* [Assignment 1]
Answer these questions from the skin pH passage:
(a) Which inhibitor blocked the cathepsin D activity in the zymographic results?
(b) Which two polyhydroxyl acids were applied to lower SC pH?
(c) What fluorescent probe was used to measure the cytosolic pH of melanocytes?
* [Assignment 2]
Copy the skin pH passage, beginning at the words "(a–c) Lactobionic acid" and stopping after "GL)-treated skin sites.", and swap "volunteers" for "participants".
* [Assignment 3]
Carry on the skin pH passage, starting after its final sentence.

Yet, even with CD persistence, type IV–V SC does not show an increased number of cell layers (see above). As cysteine and aspartate proteases, two protease families with acidic, rather than neutral, pH optima, also regulate desquamation (Horikoshi et al., 1999; Caubet et al., 2004), we next assessed whether increased activity of these proteases could account for the maintenance of normal SC thickness in type IV/V subjects. Subjects with skin types IV–V displayed increased cathepsin D activity in the outer SC, whereas little cathepsin D activity could be detected in type I–II SC (Figure 6b). The specificity of these zymographic results was further shown by the blockade of activity by the broad aspartate protease inhibitor, pepstatin (not shown).

Acidification of SC optimizes epidermal functions in type I–II subjects

To further test whether the diminished function of type I–II skin results from a higher SC pH, we next examined whether downward adjustment of SC pH to levels comparable with type IV–V subjects would improve function in type I–II subjects. We applied two polyhydroxyl acids (that is, lactobionic acid (LBA) or gluconolactone (GL)) to lower pH to levels comparable with type IV–V skin (Figure 7a–c).

Figure 7. Single applications of either polyhydroxyl acids decrease SC pH and accelerate barrier recovery in lightly pigmented subjects.

Figure 7

(a–c) Lactobionic acid (LBA, 5% in propylene glycol/ethanol: 70/30), gluconolactone (GL), neutralized LBA, neutralized GL, or vehicle (V) was applied on the forearm skin of human volunteers (n = 16). Although basal values were identical on all test sites before application (not shown), significant decreases in surface pH were observed at 1, 6, and 24 hours following single application of either LBA or GL acids compared with the vehicle. (d) TEWL was measured before and at 0, 3, 24, and 48 hours following acute barrier disruption by repeated cellophane tape stripping on the forearms of type I–II subjects. Acidification of SC pH by PHA (LBA or GL, n = 16) significantly improved barrier recovery in comparison with vehicle (neutralized LBA/neutralized GL)-treated skin sites.

To determine whether acidification with topical PHAs (as above) accelerates barrier recovery kinetics in type I–II human skin, we assessed barrier recovery kinetics following acute abrogation, 24 hours after single applications of either LBA or GL. If applied immediately after tape stripping, both LBA and GL significantly accelerated barrier recovery at 1, 6, and 24 hours, in comparison with either vehicle or neutralized LBA/GL (Figure 7d). Thus, acidification by topical application of PHAs enhances permeability barrier function of type I–II SC to levels comparable with type IV–V skin.

Melanocyte cytosol and dendrites of darkly pigmented subjects are more acidic

In preliminary studies, we investigated whether differences in expression/activity of certain endogenous, epidermal acidifying mechanisms, that is, sodium-proton exchanger and SPLA2, could account for pigment-type-dependent differences in epidermal function. As we could not detect differences in these mechanisms (not shown), we next assessed whether differences in melanocyte biology could account for the functional differences. We assessed whether melanocytes show inherent differences in acidification that could contribute to the lower pH of darkly pigmented skin sites. To measure the cytosolic pH of melanocytes derived from lightly pigmented and darkly pigmented human skin, we applied the pH-sensitive, fluorescent probe, seminaphthorhodafluorescein- 5F (SNARF-5F) (Bassnett et al., 1990, Whitaker et al., 1991, Hunter and Beveridge, 2005), to cultured human melanocytes, followed by life-time, two-channel imaging by confocal microscopy.

(Stored records)
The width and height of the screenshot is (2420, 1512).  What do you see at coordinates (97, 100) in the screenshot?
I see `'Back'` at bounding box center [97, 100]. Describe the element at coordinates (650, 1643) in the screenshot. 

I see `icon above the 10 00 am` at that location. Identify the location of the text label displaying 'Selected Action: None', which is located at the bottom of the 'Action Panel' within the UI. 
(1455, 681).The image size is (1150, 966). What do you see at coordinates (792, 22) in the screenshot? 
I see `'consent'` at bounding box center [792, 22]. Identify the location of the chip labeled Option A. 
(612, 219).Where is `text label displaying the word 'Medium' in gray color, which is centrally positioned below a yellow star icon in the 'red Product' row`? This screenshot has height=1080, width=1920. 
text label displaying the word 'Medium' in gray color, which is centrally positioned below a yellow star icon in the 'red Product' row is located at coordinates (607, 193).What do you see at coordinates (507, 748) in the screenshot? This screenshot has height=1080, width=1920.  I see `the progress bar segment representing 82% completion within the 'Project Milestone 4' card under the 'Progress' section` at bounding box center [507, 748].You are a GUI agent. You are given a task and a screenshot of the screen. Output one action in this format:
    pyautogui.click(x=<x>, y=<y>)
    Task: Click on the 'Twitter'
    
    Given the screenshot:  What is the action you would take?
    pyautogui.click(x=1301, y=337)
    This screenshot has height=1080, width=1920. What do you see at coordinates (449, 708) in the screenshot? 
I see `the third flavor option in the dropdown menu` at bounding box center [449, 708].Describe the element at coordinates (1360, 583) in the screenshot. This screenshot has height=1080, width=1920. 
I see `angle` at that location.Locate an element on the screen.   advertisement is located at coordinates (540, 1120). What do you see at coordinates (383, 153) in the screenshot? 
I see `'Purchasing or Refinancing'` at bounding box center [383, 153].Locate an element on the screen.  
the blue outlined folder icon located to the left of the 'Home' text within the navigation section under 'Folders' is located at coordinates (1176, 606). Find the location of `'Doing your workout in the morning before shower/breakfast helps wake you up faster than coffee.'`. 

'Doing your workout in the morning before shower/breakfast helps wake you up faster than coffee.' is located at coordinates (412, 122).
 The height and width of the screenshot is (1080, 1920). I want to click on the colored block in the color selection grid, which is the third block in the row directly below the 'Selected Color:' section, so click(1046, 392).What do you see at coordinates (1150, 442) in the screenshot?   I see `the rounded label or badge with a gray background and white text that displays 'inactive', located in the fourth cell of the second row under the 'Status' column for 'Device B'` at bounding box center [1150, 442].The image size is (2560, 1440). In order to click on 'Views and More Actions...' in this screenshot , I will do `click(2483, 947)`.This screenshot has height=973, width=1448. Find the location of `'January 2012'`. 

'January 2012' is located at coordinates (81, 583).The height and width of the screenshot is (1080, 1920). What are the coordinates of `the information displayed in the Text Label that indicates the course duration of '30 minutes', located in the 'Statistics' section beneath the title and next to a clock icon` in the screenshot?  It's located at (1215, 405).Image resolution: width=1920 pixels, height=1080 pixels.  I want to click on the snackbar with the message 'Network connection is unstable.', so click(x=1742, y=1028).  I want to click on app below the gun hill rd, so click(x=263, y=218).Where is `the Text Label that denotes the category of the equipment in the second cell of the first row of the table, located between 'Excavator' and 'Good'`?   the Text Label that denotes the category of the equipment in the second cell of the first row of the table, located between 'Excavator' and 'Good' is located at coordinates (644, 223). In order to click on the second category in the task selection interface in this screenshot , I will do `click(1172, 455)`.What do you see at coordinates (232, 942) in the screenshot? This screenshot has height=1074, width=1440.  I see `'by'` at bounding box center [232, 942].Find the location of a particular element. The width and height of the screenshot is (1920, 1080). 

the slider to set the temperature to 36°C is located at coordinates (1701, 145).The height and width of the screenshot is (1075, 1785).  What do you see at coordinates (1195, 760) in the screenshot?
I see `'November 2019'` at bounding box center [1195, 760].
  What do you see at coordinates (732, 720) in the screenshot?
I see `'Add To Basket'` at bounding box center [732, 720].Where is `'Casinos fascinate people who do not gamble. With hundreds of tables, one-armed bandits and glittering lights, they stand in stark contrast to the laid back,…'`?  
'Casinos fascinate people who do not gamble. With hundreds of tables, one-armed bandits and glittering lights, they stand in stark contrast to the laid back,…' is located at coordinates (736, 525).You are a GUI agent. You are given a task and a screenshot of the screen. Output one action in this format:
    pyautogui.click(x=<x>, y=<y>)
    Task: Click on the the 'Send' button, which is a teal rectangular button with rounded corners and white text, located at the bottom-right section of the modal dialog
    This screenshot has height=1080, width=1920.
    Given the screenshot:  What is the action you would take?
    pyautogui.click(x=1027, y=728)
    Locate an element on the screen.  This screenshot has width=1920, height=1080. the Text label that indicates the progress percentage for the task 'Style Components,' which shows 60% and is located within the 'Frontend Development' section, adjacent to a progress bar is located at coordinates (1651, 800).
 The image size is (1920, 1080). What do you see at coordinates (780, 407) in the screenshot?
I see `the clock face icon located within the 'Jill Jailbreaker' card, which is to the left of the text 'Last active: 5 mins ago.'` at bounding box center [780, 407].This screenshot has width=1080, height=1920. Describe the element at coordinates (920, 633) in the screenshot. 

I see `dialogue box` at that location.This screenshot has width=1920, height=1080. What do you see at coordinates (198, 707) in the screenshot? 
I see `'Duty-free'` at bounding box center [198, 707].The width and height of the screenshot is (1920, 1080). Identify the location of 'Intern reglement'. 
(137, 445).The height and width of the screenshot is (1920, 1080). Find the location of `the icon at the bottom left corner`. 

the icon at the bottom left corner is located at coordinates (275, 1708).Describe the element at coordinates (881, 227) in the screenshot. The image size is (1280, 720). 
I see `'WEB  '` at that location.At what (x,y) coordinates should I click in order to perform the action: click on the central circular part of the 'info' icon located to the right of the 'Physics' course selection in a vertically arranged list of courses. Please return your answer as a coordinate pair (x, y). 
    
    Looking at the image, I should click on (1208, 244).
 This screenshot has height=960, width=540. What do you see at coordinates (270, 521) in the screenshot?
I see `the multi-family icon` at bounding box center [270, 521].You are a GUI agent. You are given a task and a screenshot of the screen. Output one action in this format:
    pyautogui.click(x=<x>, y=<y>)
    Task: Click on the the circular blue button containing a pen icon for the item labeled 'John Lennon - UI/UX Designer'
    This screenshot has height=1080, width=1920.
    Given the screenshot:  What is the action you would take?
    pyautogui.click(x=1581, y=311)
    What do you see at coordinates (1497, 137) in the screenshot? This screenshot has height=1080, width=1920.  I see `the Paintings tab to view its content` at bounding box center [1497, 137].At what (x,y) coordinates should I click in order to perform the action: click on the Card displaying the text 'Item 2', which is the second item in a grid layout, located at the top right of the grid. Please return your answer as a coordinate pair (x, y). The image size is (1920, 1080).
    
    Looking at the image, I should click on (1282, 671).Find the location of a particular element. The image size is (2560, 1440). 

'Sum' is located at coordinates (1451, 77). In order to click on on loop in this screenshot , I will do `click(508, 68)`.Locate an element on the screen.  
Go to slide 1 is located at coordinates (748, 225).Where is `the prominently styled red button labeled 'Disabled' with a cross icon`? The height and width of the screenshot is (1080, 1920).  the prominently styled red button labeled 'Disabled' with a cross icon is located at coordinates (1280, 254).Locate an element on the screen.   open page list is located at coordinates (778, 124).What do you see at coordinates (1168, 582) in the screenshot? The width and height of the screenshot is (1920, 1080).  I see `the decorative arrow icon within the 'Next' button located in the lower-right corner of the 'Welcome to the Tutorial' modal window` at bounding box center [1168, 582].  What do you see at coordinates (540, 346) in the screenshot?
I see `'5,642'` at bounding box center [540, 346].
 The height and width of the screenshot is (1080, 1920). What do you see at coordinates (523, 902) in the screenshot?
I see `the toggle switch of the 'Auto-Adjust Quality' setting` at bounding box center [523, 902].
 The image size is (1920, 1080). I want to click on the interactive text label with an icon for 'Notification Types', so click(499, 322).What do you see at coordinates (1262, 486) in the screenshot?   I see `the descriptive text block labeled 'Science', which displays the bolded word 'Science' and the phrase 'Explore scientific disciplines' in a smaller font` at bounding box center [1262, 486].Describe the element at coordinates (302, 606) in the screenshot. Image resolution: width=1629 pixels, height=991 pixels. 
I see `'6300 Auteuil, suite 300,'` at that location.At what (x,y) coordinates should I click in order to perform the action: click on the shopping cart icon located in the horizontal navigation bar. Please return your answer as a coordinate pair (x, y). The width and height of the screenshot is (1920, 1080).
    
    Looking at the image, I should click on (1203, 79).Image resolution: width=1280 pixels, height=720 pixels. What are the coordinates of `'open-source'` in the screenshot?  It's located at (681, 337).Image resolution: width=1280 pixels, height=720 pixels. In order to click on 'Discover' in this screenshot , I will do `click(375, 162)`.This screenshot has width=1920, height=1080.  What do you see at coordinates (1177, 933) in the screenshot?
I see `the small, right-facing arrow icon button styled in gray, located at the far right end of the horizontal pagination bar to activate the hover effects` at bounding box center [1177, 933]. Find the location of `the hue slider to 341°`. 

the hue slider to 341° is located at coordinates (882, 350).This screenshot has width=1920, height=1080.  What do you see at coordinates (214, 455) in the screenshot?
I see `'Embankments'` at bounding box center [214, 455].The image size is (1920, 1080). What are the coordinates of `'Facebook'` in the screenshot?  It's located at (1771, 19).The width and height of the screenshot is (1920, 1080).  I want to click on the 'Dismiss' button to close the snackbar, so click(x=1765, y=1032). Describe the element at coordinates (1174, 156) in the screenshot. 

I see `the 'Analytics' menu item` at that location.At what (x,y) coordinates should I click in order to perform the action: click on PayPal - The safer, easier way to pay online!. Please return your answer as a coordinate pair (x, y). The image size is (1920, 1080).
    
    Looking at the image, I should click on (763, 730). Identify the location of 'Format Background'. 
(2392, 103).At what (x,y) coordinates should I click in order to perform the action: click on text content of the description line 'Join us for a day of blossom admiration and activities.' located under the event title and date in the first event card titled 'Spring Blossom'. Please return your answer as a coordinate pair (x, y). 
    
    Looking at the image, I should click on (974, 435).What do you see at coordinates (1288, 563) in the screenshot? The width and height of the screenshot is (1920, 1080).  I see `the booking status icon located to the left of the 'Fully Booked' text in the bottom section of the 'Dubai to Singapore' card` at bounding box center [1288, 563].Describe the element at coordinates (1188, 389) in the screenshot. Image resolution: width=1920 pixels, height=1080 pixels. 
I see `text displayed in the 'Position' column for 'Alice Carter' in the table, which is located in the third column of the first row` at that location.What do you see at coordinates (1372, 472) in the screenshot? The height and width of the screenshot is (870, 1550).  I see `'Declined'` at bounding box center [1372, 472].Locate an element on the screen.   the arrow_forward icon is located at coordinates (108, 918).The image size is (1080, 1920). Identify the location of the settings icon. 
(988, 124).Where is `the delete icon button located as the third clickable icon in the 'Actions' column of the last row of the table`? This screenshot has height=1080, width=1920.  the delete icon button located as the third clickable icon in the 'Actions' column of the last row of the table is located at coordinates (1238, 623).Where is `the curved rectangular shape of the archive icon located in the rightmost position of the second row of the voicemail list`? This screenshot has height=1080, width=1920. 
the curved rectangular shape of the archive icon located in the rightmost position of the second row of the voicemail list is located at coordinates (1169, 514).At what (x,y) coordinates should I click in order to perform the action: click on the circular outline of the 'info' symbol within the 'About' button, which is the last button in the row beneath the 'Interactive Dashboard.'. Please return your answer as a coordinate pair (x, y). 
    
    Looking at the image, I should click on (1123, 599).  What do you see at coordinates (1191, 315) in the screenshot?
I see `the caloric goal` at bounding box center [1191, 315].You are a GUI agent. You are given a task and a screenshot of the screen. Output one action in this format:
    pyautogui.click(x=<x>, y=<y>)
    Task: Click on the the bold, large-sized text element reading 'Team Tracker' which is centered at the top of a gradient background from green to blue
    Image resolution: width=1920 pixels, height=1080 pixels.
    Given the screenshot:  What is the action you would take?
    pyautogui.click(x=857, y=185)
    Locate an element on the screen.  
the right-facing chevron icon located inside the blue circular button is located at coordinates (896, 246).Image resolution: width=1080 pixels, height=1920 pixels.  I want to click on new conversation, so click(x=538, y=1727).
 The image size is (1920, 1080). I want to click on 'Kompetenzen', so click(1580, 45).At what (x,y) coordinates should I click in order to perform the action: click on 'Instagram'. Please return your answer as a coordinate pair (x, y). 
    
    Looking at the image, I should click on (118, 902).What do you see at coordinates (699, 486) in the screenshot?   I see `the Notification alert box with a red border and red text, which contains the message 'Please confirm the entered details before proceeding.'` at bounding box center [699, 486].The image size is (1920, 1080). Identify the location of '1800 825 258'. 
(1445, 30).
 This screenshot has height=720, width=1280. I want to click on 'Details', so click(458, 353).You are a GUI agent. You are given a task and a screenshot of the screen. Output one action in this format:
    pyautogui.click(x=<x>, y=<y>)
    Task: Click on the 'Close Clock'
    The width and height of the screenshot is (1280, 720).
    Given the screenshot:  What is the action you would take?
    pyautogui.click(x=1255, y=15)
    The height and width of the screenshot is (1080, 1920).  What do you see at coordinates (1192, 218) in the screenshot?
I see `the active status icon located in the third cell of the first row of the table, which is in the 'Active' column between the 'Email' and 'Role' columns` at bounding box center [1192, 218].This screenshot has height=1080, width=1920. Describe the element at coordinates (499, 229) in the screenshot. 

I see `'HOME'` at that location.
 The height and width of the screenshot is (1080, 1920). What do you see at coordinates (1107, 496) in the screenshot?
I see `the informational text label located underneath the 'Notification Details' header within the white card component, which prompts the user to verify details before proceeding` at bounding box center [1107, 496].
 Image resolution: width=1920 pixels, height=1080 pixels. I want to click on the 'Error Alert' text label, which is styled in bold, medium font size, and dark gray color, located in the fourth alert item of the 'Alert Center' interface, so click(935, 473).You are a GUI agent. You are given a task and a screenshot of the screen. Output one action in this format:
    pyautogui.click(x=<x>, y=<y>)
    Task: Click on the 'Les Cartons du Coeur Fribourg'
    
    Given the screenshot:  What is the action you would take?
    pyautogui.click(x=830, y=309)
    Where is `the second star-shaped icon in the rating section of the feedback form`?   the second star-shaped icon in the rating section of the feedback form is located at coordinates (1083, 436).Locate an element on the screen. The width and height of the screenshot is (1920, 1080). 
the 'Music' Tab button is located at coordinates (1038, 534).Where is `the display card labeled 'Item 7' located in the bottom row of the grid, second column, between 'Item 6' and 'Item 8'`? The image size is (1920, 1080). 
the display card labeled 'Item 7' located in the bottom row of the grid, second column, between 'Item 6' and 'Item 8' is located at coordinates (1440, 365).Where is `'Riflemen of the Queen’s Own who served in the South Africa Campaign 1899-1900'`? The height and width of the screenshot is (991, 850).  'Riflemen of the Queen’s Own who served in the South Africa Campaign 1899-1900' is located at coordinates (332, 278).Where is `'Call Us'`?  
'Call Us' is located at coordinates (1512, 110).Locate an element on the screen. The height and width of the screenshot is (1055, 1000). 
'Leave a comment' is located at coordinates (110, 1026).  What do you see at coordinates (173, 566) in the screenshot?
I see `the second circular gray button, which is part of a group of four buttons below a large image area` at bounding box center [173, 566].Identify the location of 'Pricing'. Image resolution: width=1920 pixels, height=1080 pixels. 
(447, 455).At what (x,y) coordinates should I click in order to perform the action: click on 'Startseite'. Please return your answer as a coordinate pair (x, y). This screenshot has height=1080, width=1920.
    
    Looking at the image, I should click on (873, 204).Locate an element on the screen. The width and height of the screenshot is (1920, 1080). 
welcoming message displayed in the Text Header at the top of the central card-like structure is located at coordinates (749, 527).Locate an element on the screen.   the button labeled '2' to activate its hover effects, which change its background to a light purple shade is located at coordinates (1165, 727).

* [Task answer 1]
(a) Pepstatin, a broad aspartate protease inhibitor.
(b) Lactobionic acid (LBA) and gluconolactone (GL).
(c) Seminaphthorhodafluorescein-5F (SNARF-5F).

* [Task answer 2]
(a–c) Lactobionic acid (LBA, 5% in propylene glycol/ethanol: 70/30), gluconolactone (GL), neutralized LBA, neutralized GL, or vehicle (V) was applied on the forearm skin of human participants (n = 16). Although basal values were identical on all test sites before application (not shown), significant decreases in surface pH were observed at 1, 6, and 24 hours following single application of either LBA or GL acids compared with the vehicle. (d) TEWL was measured before and at 0, 3, 24, and 48 hours following acute barrier disruption by repeated cellophane tape stripping on the forearms of type I–II subjects. Acidification of SC pH by PHA (LBA or GL, n = 16) significantly improved barrier recovery in comparison with vehicle (neutralized LBA/neutralized GL)-treated skin sites.

* [Task answer 3]
We assessed the pH of the cell bodies and dendrites of a total of 27 lightly pigmented melanocytes and 33 darkly pigmented cells (Figure 8a). The mean pH of the cell bodies was 7.2 ± 0.1 and 7.3 ± 0.1 for the darkly versus lightly pigmented melanocytes, respectively (Figure 8b, P < 0.05).

Figure 8. Melanocytic dendrites are significantly more acidic in the darkly pigmented subjects.

Figure 8

(a) Two-channel confocal imaging of human melanocytes stained with the pH-sensitive probe SNARF-5F shows that dendrites, but not the cell bodies, of darkly pigmented melanocytes (taken from type IV–V skin) are significantly more acidic, in comparison with those of lightly pigmented melanocyte (taken from type I–II skin). The color bar on the left of the image indicates the pH range corresponding to the R color-coding used in the figures, with green indicating more acidic pH, while yellow denotes more neutral pH. Bar = 15 μm. (b) The spectral changes in the SNARF-5F emission were used to quantify R, and R values were used to derive pH (see under Materials and methods). Both the cytosol and dendrites were significantly more acidic in the darkly pigmented melanocytes.

Dendritic processes, which concentrate and secrete melanosomes, showed a still further decline in pH in darkly versus lightly pigmented melanocytes (mean pH 6.9 ± 0.2 versus 7.1 ± 0.1; P < 0.001) (Figure 8b), and acidity further localized to vesicular organelles that most likely represent melanosomes (Figure 8a). These results show that melanocytes, and particularly the dendrites, from darkly pigmented subjects are significantly more acidic than those from lightly pigmented subjects, and that this acidity appears to localize to melanosomes.

Finally, we prepared organotypic cocultures of type II and type V human melanocytes, with keratinocytes from un-related type II humans, and compared transfer and persistence of melanosomes in the resulting epidermal equivalents. As seen both by electron microscope and Fontana Masson staining, many more melanosomes are retained into the outer epidermis and SC of cocultures with type V melanocytes (Figure S2a–e). Taken together, these results provide a cellular mechanism whereby the pH of SC could be further reduced in darkly pigmented epidermis.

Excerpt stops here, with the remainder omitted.